The trust was again rated requires improvement for well-led in September. The report followed 39 inspections between May 2024 and August 2025 as part of the formal review commissioned by health and social care secretary into the attack carried out by Valdo Calocane in June 2023.
While people were generally positive about the care and treatment they received, some had more negative experiences of staff who weren't compassionate or professional. They also highlighted issues accessing mental health services and long waiting times, and didn't feel involved in decisions about their care.
In addition, the CQC said leaders had not been proactive in making significant improvements and removing shared living, dormitory style accommodation. The trust was told to take immediate action to remove this accommodation and prioritise improving the estate and environments across its services.
The trust was asked to submit an action plan that addresses how they will embed and make progress on its shared vision and strategy, a strategic culture to deliver workforce equality and diversity, and the Patient and Care Race Equality Framework (PCREF).
Ifti Majid, chief executive, Nottinghamshire Healthcare, said: ‘We are committed to providing high quality, effective and safe care to those people who need it most. External inspections are an important way of helping us learn and to make the improvements that are needed.
‘We accept the CQC's findings and recognise where improvement is needed. We have already made significant improvements since the CQC's last inspection but fully appreciate there is still more to do. We will be addressing all areas identified in the report.'
The trust said the inspection had taken place while it was under statutory enforcement and required to prioritise a mandated Integrated Improvement Plan. Since then, a board development programme had been implemented, a clearer accountability framework approved (July 2025), executive portfolios strengthened and a new chair recruited.

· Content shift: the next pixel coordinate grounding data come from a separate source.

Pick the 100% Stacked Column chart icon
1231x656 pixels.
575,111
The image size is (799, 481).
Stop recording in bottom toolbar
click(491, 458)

Staff culture and engagement concerns were being addressed through continued Big Conversations, strengthened leadership visibility, compassionate and just-culture programmes, expanded Freedom to Speak Up activity, enhanced recognition and wellbeing support, and targeted local culture interventions where survey results were weakest, the trust said.
On the continued use of dormitory style accommodation, the trust said a lead director has been appointed to manage capital delivery, funding remained ring-fenced and a full planning submission for dormitory eradication was scheduled for March 2026 with completion targeted for March 2027, subject to national capital approval.
The trust added governance, advocacy and multidisciplinary oversight of long-term segregation had been strengthened, with formal design and capital planning underway to improve environments.